Psychosocial Mediators of the Fatigue–Pain Relationship in Adolescents with Sickle Cell Disease
Ryan N James, Kathryn Russell, Jerlym S PorterAbstract
Background
Adolescents with sickle cell disease (SCD) often experience significant fatigue, which can exacerbate pain and impair daily functioning. However, the psychosocial mechanisms linking fatigue and pain remain understudied. Identifying these mechanisms is critical for developing interventions that target both physical symptoms and psychosocial contributors of pain. As such, this study examined whether depression symptoms, social stress, and family functioning mediate the relationship between fatigue and pain outcomes in youth with SCD.
Methods
The study included 119 adolescents with sickle cell disease (age range: 12–17 years, mean age = 15.0), of whom 51% were male.

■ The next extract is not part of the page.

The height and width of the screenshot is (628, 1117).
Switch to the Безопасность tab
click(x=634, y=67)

Participants had the following SCD genotypes: 60.5% HbSS, 21.8% HbSC, 10.1% HbSβ+, and 7.6% HbSβ⁰. They were recruited from a pediatric hematology clinic and completed validated self-report measures of fatigue (PedsQL Multidimensional Fatigue Scale), pain severity and impact (PedsQL SCD Module – Pain and Hurt and Pain Impact scales), depression symptoms and social stress (BASC-3), and family functioning (McMaster Family Assessment Device – General Functioning scale). Regression-based mediation analyses were conducted to examine whether depression symptoms, social stress, and family functioning mediated the relationship between fatigue and pain outcomes, controlling for age, sex, and SCD genotype.
Results
Greater fatigue was significantly associated with higher pain severity and pain impact. Depression symptoms (z = 2.20, p = .028) and social stress (z = 2.16, p = .031) fully mediated the association between fatigue and pain severity, suggesting that these psychosocial factors may contribute to the observed relationship between fatigue and pain severity. Family functioning partially mediated the relationship between fatigue and pain impact (z = 1.69, p = .091), suggesting that supportive family dynamics may buffer the functional consequences of fatigue-related pain. These results highlight distinct psychosocial processes associated with the relationships between fatigue, pain intensity, and pain impact in adolescents with SCD.
Conclusions
These findings suggest that fatigue may influence pain outcomes in adolescents with SCD through distinct psychosocial mechanisms, including depression symptoms, social stress, and family functioning. Interventions targeting these psychosocial factors may reduce fatigue-related pain and support daily functioning. However, due to the cross-sectional nature of the study, conclusions about causality cannot be drawn. Additionally, the restricted age range limits generalizability, and future research should include older adolescents and young adults, particularly during the transition to adult care when SCD-related complications and disease burden often increase. Expanding the age range and using longitudinal designs will be important for clarifying causal pathways and informing developmentally tailored, comprehensive symptom management strategies.